Benchmarking and characterization of the RPI LSDS for spent fuel assay

Abstract

The Department of Energy’s MPACT Campaign funded a collaborative initiative in order to demonstrate the feasibility of Lead Slowing-Down Spectroscopy (LSDS) for the assay of individual fissile isotopes—i.e. ²³⁵U, ²³⁹Pu, and ²⁴¹Pu—in spent nuclear fuel (SNF) assemblies. Such a development would be valuable for nuclear safeguards operations, including the transportation, storage, and reprocessing of SNF. Previous experiments with the RPI LSDS involved the investigation of fresh uranium fuel samples containing ²³³U and ²³⁵U. The contribution of the research presented here is the experimental demonstration of the sensitivity of the LSDS assay method to incremental quantities of fissile U and Pu.
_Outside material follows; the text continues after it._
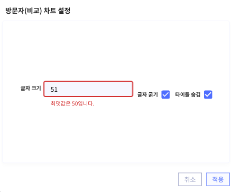232x192 pixels.
Task: Click the 취소 button
Action: (x=190, y=179)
These measurements utilize a fresh nuclear fuel pin and distinct ²³⁵U and ²³⁹Pu samples in order to better mimic the composition of SNF. The experimental data analysis algorithms were developed at PNNL, which were used to quantify the individual isotopic fissile masses of ²³⁵U and ²³⁹Pu. A linear empirical algorithm—applied to seven fissile configurations with a total ²³⁵U and ²³⁹Pu mass up to 37.4g and 138g, respectively—performed best and resulted in a root-mean-square error of 2.7% for ²³⁵U and 6.3% for ²³⁹Pu mass determination. Additional work is necessary to demonstrate a proof of principle for the isotopic assay of SNF assemblies using LSDS, but the experimental results present here demonstrate progress towards that goal.